A 120-year-old Texas ranch said it lost 80 percent of its 32,000-acre property near the area of the largest fire.
"The loss of livestock, crops, and wildlife, as well as ranch fencing and other infrastructure throughout our property as well as other ranches and homes across the region is, we believe, unparalleled in our history," the managers of Turkey Track Ranch said.
- -
Over on the US West Coast, the Sierra Nevada mountain range was getting walloped Friday by a blizzard that could dump as much as 12 feet (over three-and-a-half meters) of snow.
The life-threatening winter storm was bringing ferocious winds, with gusts as high as 145 miles an hour recorded at Palisades Tahoe in the northern part of the range.

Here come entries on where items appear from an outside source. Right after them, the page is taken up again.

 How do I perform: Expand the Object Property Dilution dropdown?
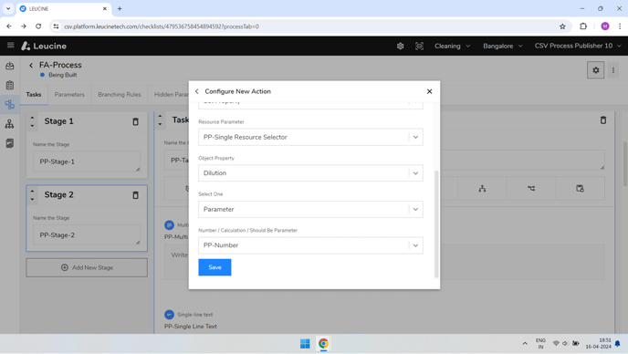pyautogui.click(x=310, y=173)
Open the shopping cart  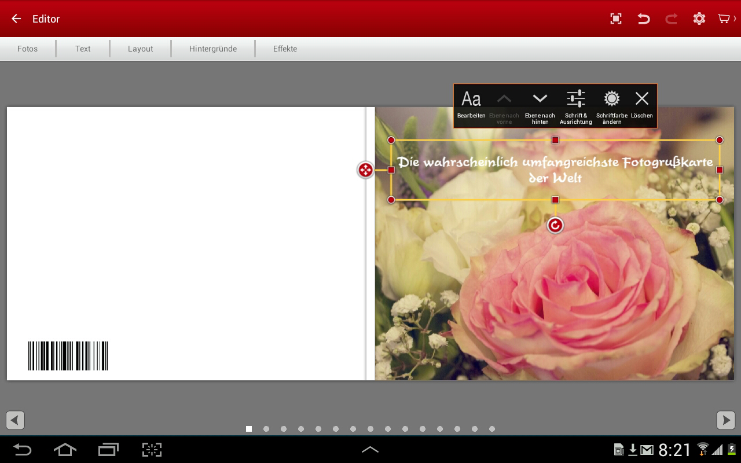724,19
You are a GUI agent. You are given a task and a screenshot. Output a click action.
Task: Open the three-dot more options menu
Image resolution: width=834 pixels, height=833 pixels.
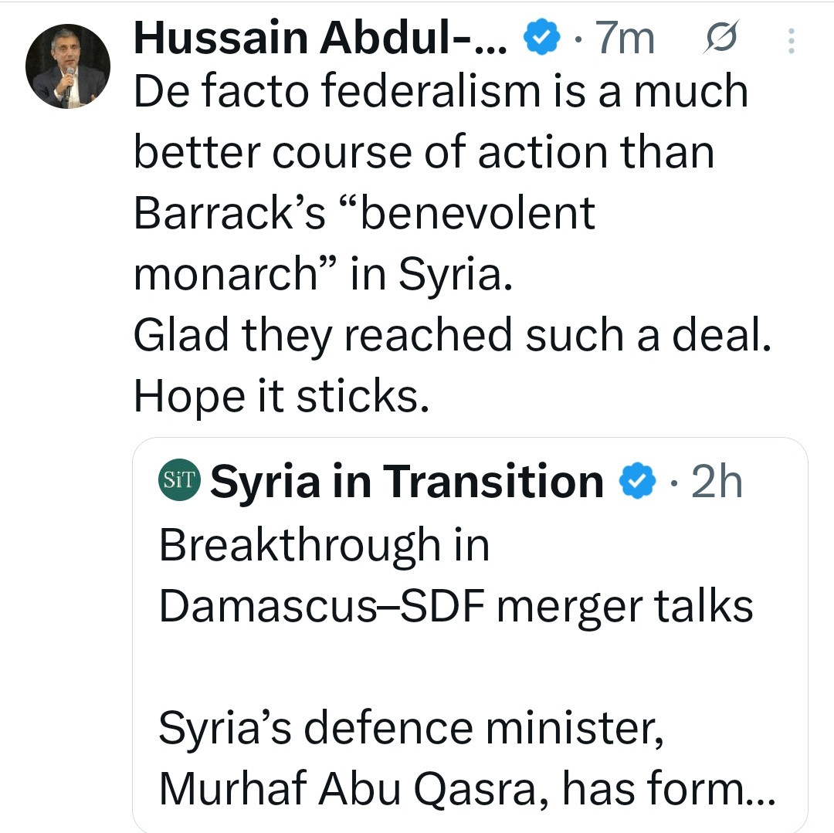pyautogui.click(x=792, y=40)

There will be "whiteout conditions with near zero-visibility at times due to blowing snow," the NWS warned.
"Do not travel. If you must travel, have a winter survival kit with you. If you get stranded, stay in your vehicle."
Backcountry areas could also experience avalanches, the Sierra Avalanche Center warned.
Meteorologists say the weather system is particularly strong and very cold, coming in from the Pacific Northwest and ferrying a lot of moisture inland.
Courtney Carpenter of the NWS in Sacramento told the San Francisco Chronicle that a storm of this magnitude happens once every few years.
"This just happens to have the perfect combination of enough cold air and just the track of the storm that leads to a lot of snow flowing up into the mountains," she said.
While both winter storms and wildfires are naturally occuring and expected phenomena, human-caused climate change is exacerbating the strength and unpredictability of both.
A warmer atmosphere disrupts long-established weather patterns, bringing more intense periods of drought in some areas and heavier precipitation in others.